Александр Иванович Мильчаков, генеральный секретарь ЦК ВЛКСМ, блестящий оратор, талантливый журналист, реабилитации в 1954 году дождался в норильском лагере.
В Норильске я встретил и бывшего ректора Свердловского горного института Петра Яковлевича Ярутина, которого привезли из Полтавской тюрьмы. Его я уже упоминал: в августе 1937 года в Свердловской внутренней тюрьме НКВД в камере № 28 мне досталась постель, которую мне «сдал» Ярутин.
15 марта 1969 г.
Суровая зима на исходе. Стало теплее, но эпидемия азиатского гриппа свирепствует. Три раза начинал болеть. Лежал в постели. Кололи. Как будто прошла болезнь. Выйдешь и — снова грипп. В начале марта ездил от обкома ВЛКСМ в командировку в Пышминский район (за Камышловом). Приехал и в третий раз слег. Давно не был в селах. Дышится легче. Приятно смотреть на деревянные дома с резными и ярко крашенными наличниками. Глаз радуется после бетонных и кирпичных стандартных строек.

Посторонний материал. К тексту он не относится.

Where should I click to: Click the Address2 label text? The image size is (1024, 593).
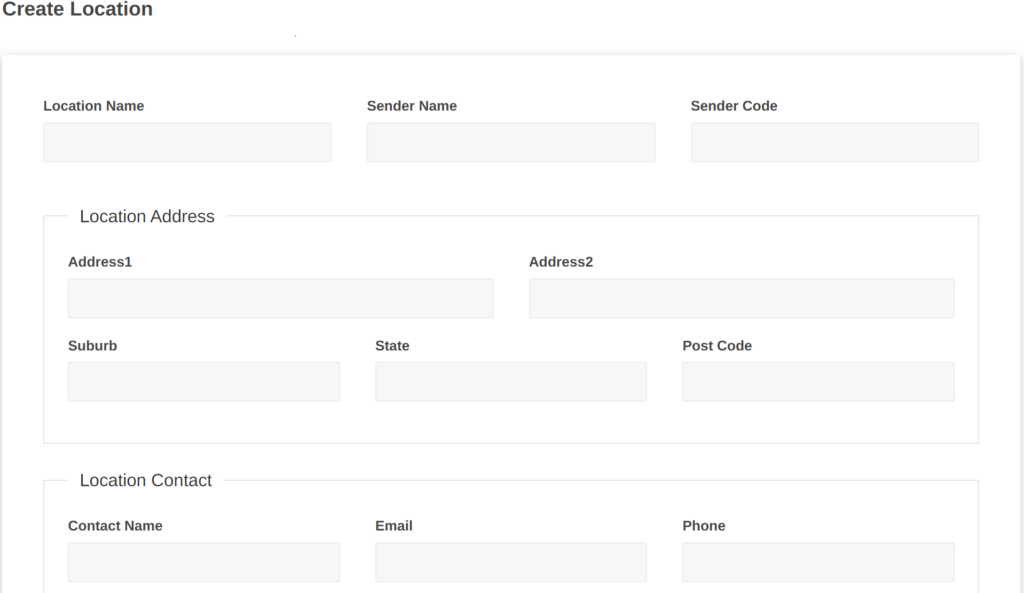[x=560, y=262]
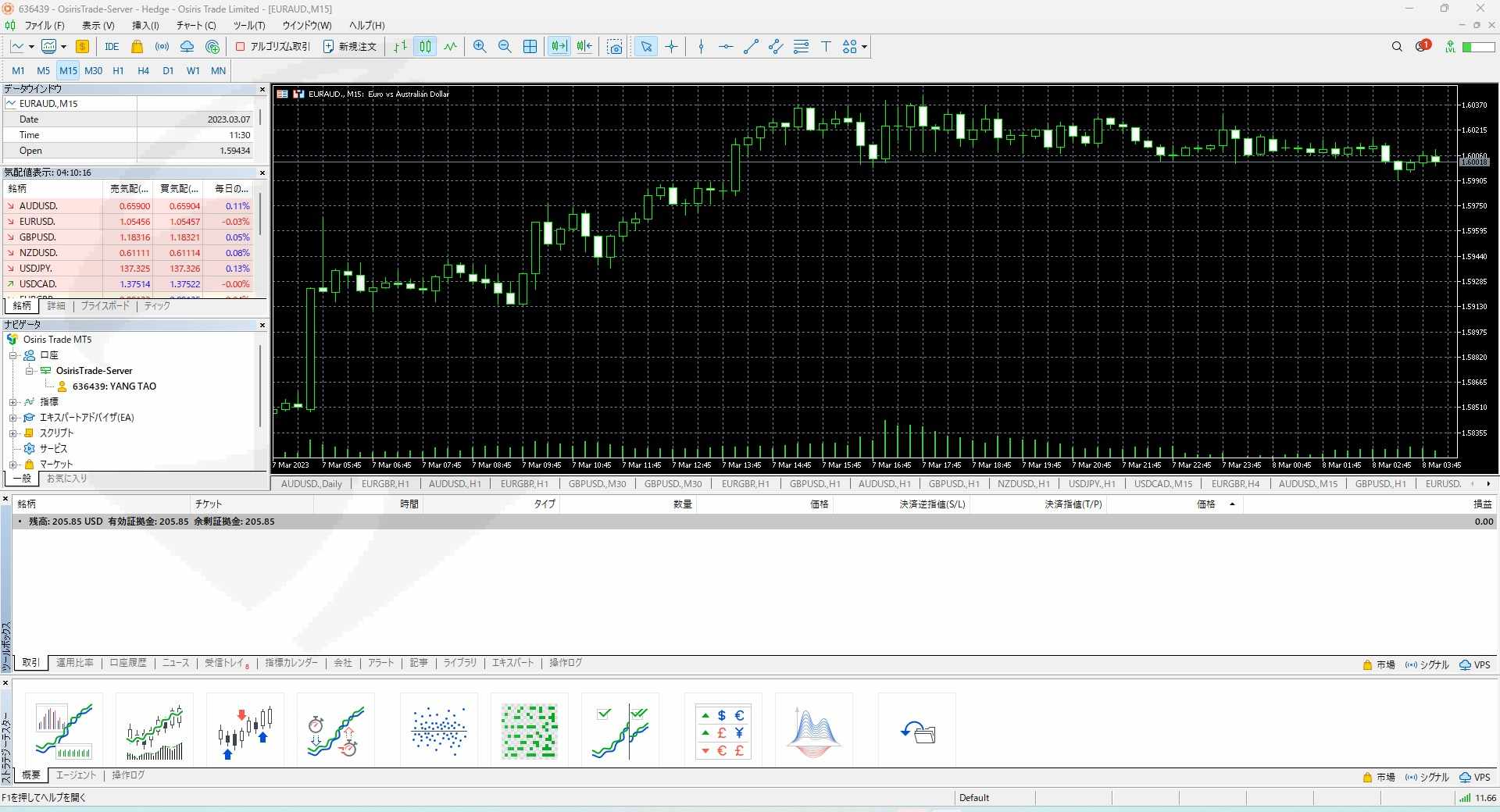Toggle the chart shift option
This screenshot has height=812, width=1500.
click(584, 47)
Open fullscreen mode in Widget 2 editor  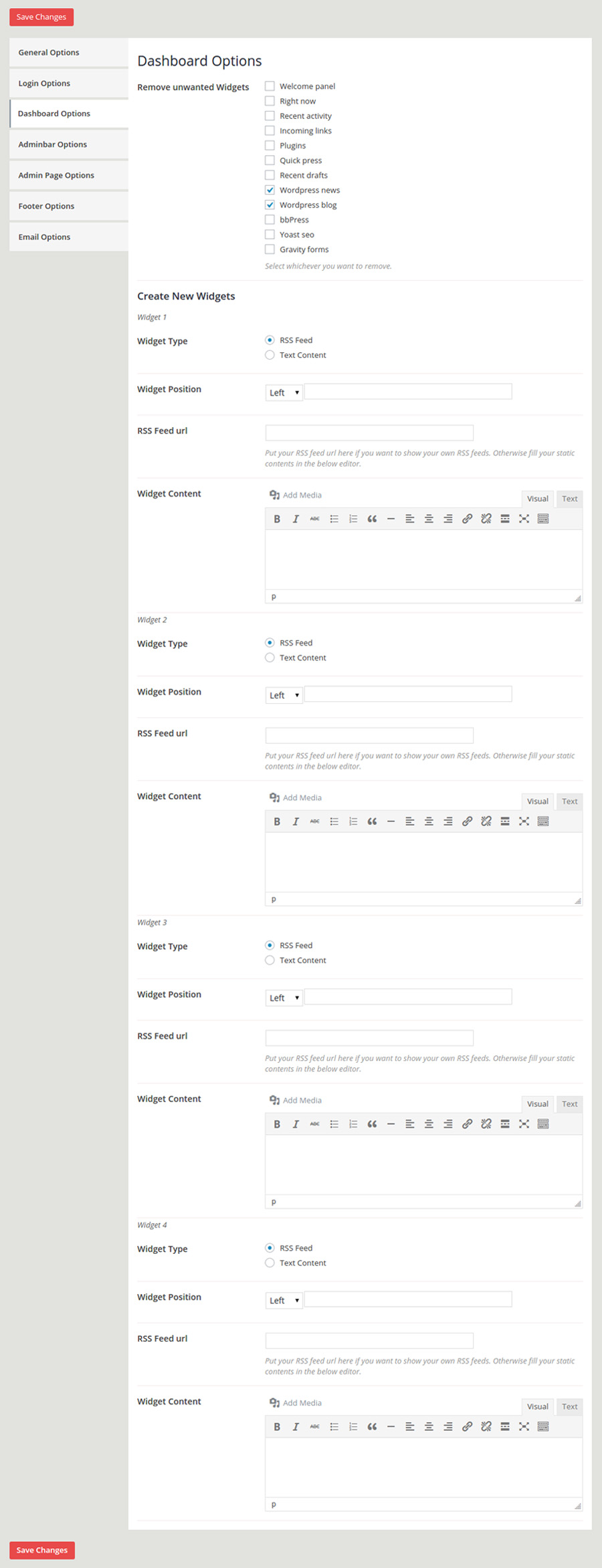[x=524, y=821]
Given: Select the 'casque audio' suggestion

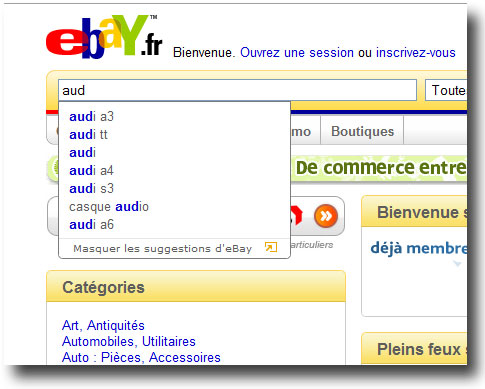Looking at the screenshot, I should point(109,207).
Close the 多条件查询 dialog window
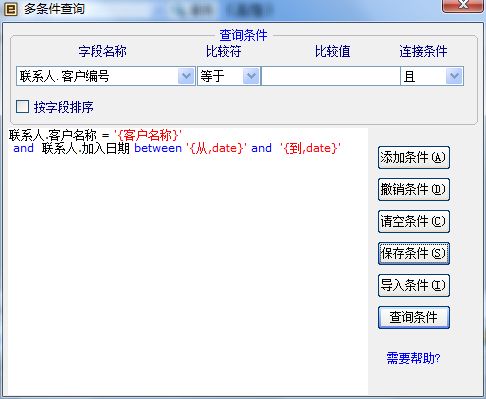The width and height of the screenshot is (486, 399). click(x=463, y=5)
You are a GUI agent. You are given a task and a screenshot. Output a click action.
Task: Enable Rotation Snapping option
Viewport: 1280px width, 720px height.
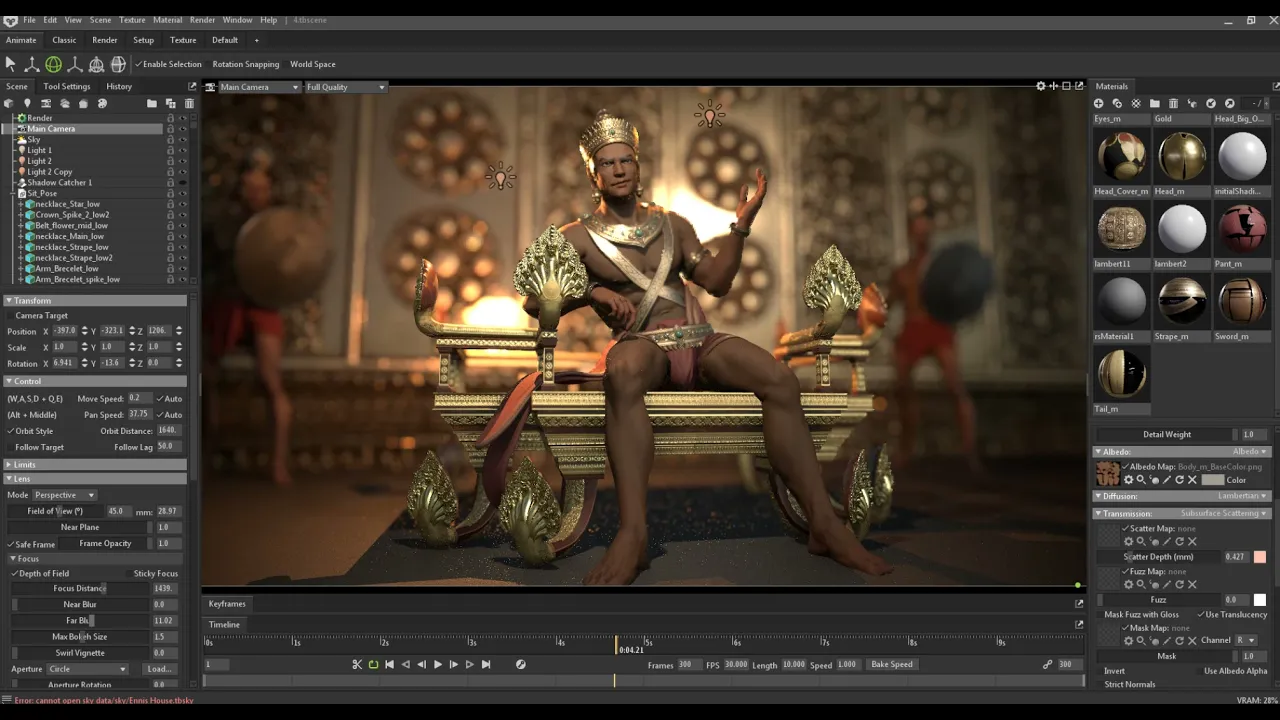(x=246, y=64)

22 июня 1941 года в проектном институте был нерабочий день. На территории второго лаготделения из динамика я услышал обращение Молотова в связи с нападением на Советский Союз гитлеровской Германии. Передача по лагерной трансляции была прервана. Несколько дней не работало радио. Все настороженно ждали развития событий: каким будет отношение к заключенным в связи с войной. Вспоминали 1937–1938 года, когда в лагерях работали «тройки» и «вносили исправления» в приговоры. Многие осужденные к тюремным и лагерным срокам решениями троек уничтожались. На Соловках называли гору Секирную, где проводились расстрелы, в Норильске — «Второй Норильск», в Дудинке — «акваторию Енисея».

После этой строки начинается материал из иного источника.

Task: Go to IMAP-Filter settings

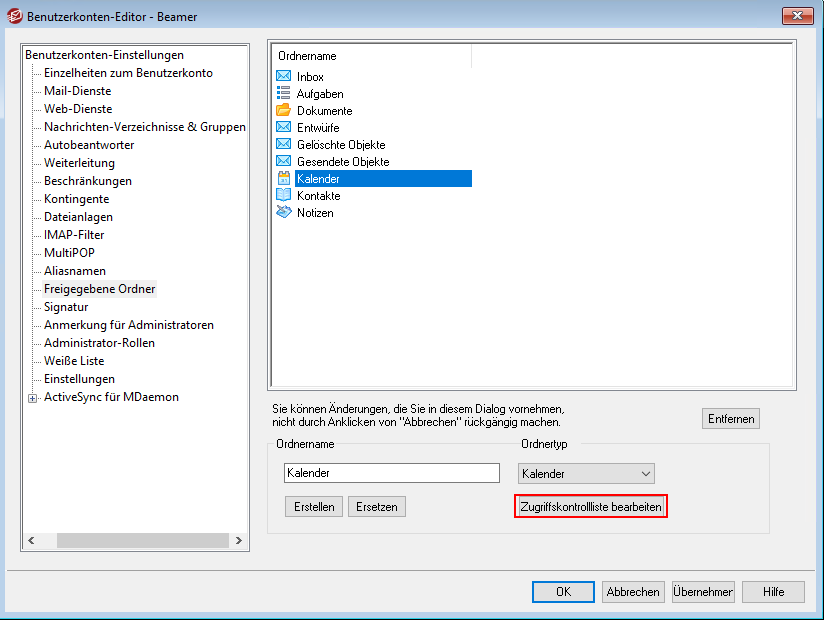Action: (x=74, y=235)
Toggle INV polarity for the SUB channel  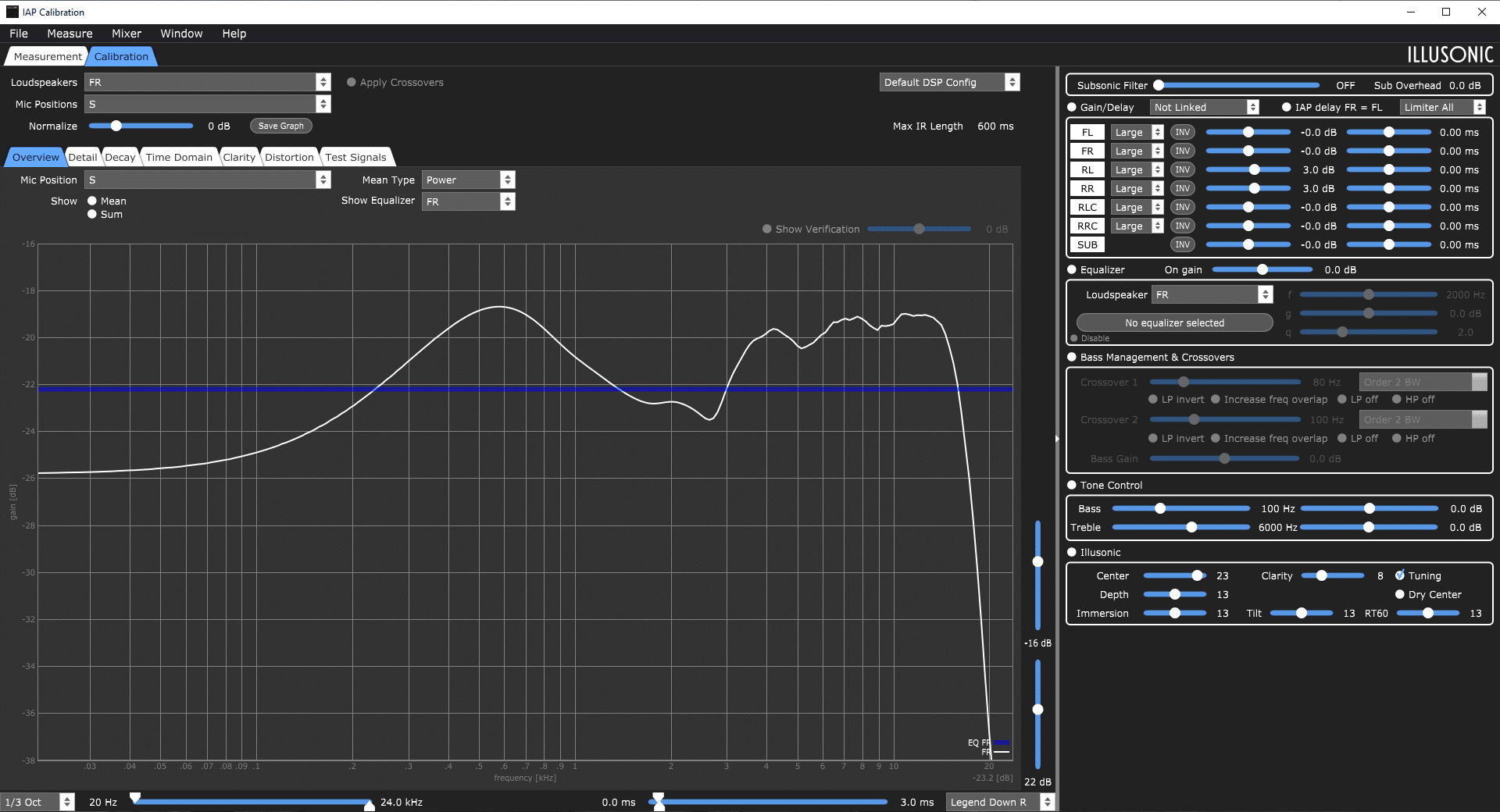coord(1182,244)
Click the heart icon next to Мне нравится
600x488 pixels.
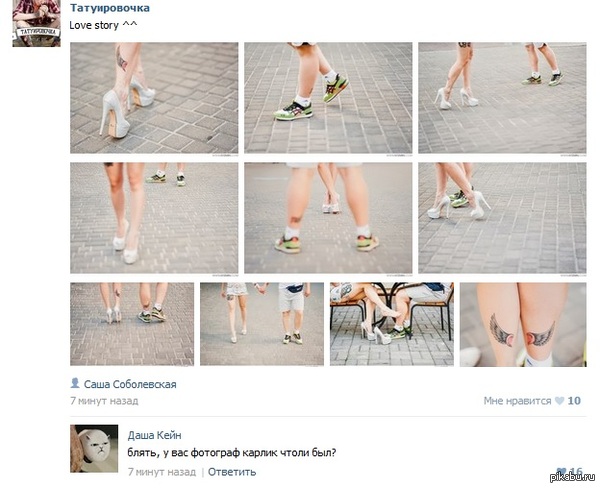click(x=559, y=401)
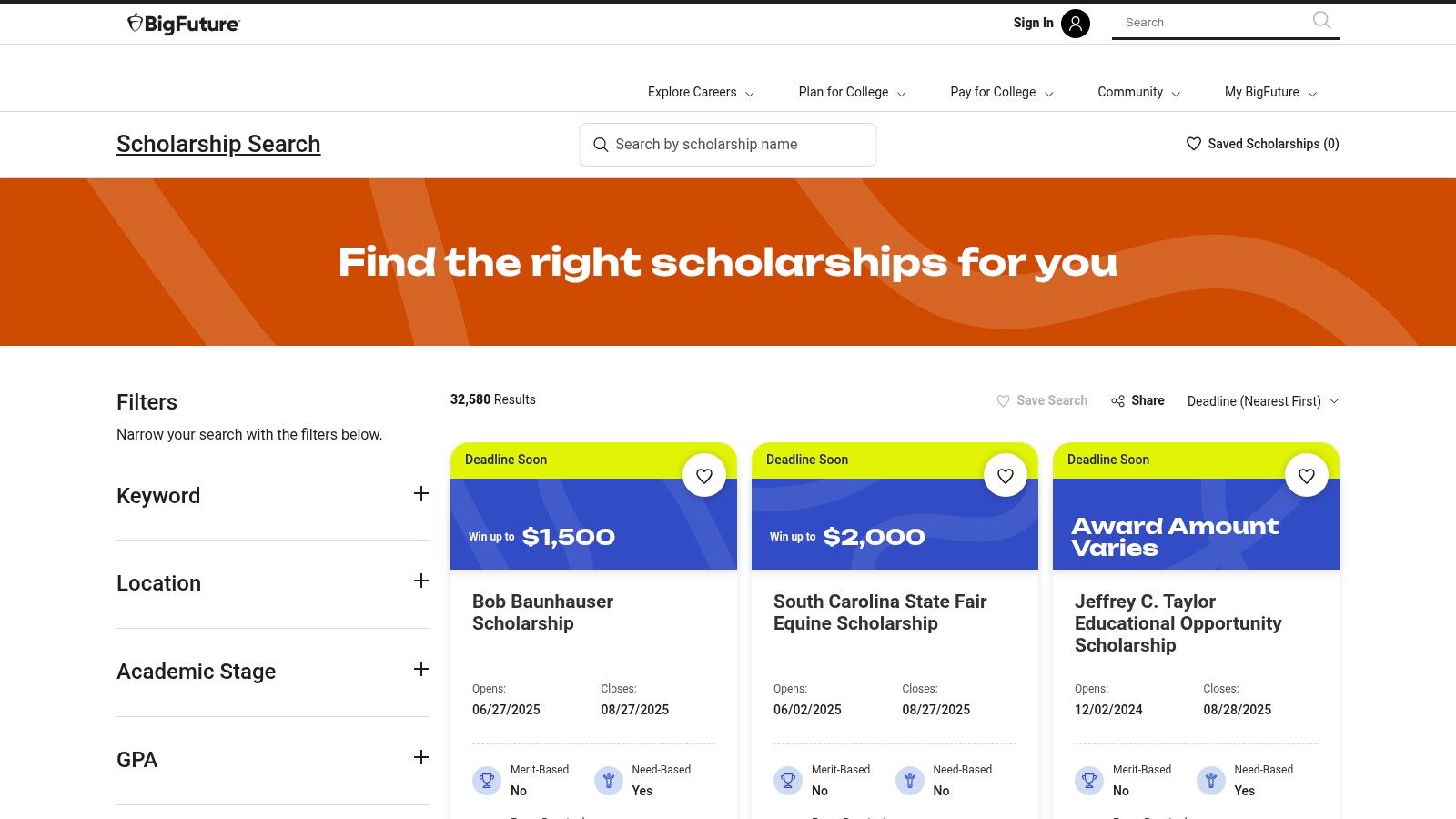Click the Merit-Based trophy icon on Bob Baunhauser card
Image resolution: width=1456 pixels, height=819 pixels.
pyautogui.click(x=487, y=780)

Ждали провокаций. К счастью, события пошли по другому пути. Через несколько дней были восстановлены радиопередачи. Никаких секретов от заключенных о ходе военных событий не делалось. Отношение к нам стало даже человечнее. Среди заключенных началась массовая подача заявлений о направлении на фронт для защиты Родины. Все знали, что если и удовлетворят просьбу, то начинать боевую жизнь придется в штрафных батальонах. Лишь рецидивисты-уголовники оставались в стороне. Подавшие заявления прошли медицинские экспертные комиссии. Через некоторое время было объявлено, что на фронт пошлют, когда потребуется, а пока надо работать в норильском комбинате, обеспечивающем фронт оборонным металлом.

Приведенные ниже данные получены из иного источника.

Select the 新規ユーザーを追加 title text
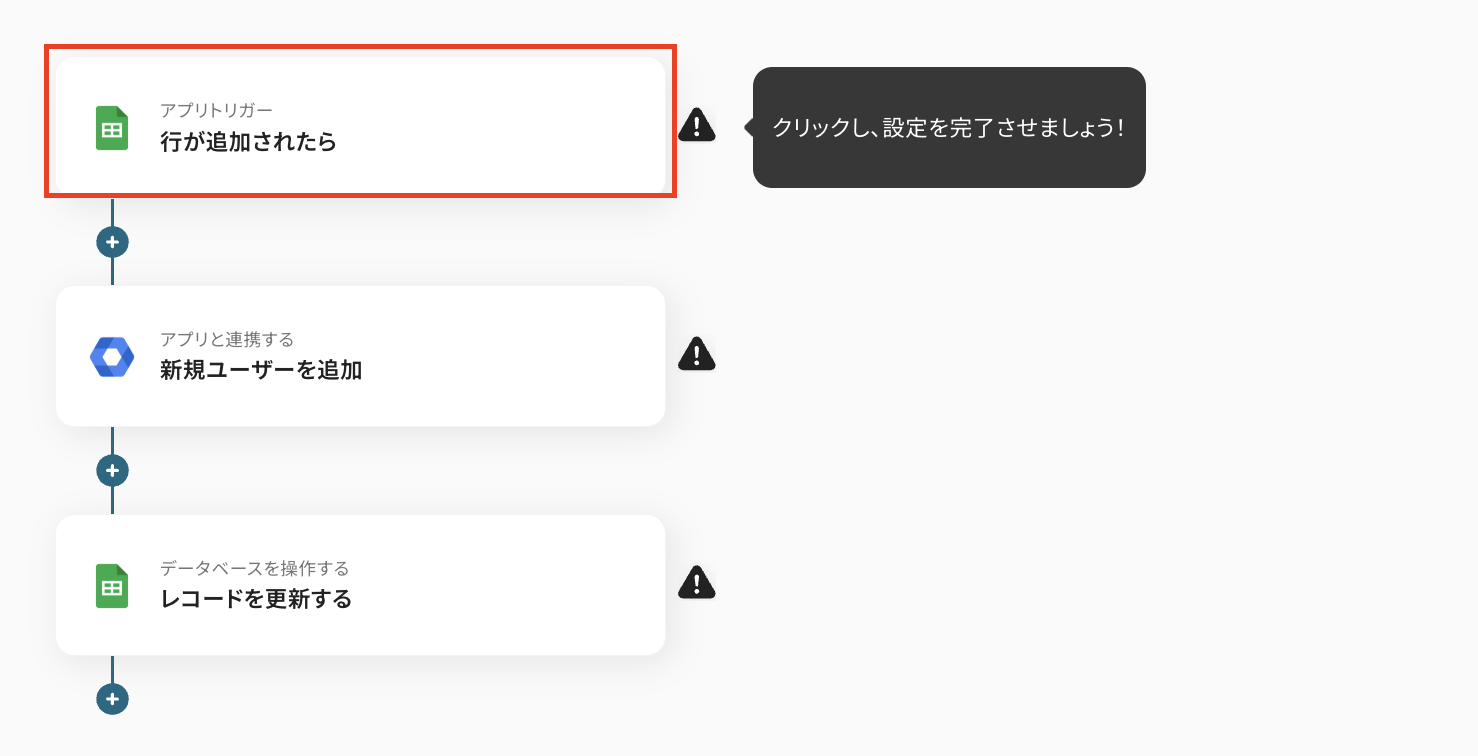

Известен случай, когда из Норильского лагеря по настоянию военкома отправили на фронт по их просьбе несколько заключенных, работавших в геологоразведочной партии на Нижней Тунгуске. Один из мобилизованных, ученый Гумилев, сын Анны Ахматовой, писал потом в Норильск, что он попал в Москву «через Берлин». Тюремная одиссея Льва Николаевича Гумилева на этом не закончилась. Он вновь был арестован. И еще в марте 1956 года об его освобождении ходатайствовали мать Анна Андреевна Ахматова и писатель Александр Алексеевич Фадеев. (Александр Фадеев. Письма 1916–1956 гг. «Советский писатель», Москва, 1967. Стр. 421. Письмо от 2 марта 1956 года «В главную военную прокуратуру»).
Война меняла состав лагерного населения. Ежегодно с открытием навигации по Енисею привозили военнослужащих, осужденных военными трибуналами, и жителей оккупированных немцами районов (за связь с врагом). В те годы зачеты за добросовестную работу арестантов были отменены. А зря. Они ускорили бы строительство норильского комбината. Правда, два-три раза заключенным, занятым на инженерно-технических должностях и отличившимся на работе, сокращались сроки. За участие в проектировании горных объектов мне дважды снижали сроки — на полтора и на один год.
В феврале 1947 года меня вывели из-за проволоки. Срок закончен. Решил никуда из Норильска не выезжать, так как получил паспорт с ограничениями места жительства. Ограничения касались столиц республик, областных центров, крупных рабочих районов. Паспорт вроде «волчьего». Жене с двумя детьми я не советовал ехать в Заполярье. Она не стала слушать никаких доводов. Пришлось договориться с начальником проектного управления А. Е. Шарайко, чтоб ей послали вызов. В июле 1947 года Нина приехала, а с нею 12-летняя дочь Ира и 10-летний сын Боря, родившийся через десять дней после моего ареста, которого я еще не видел.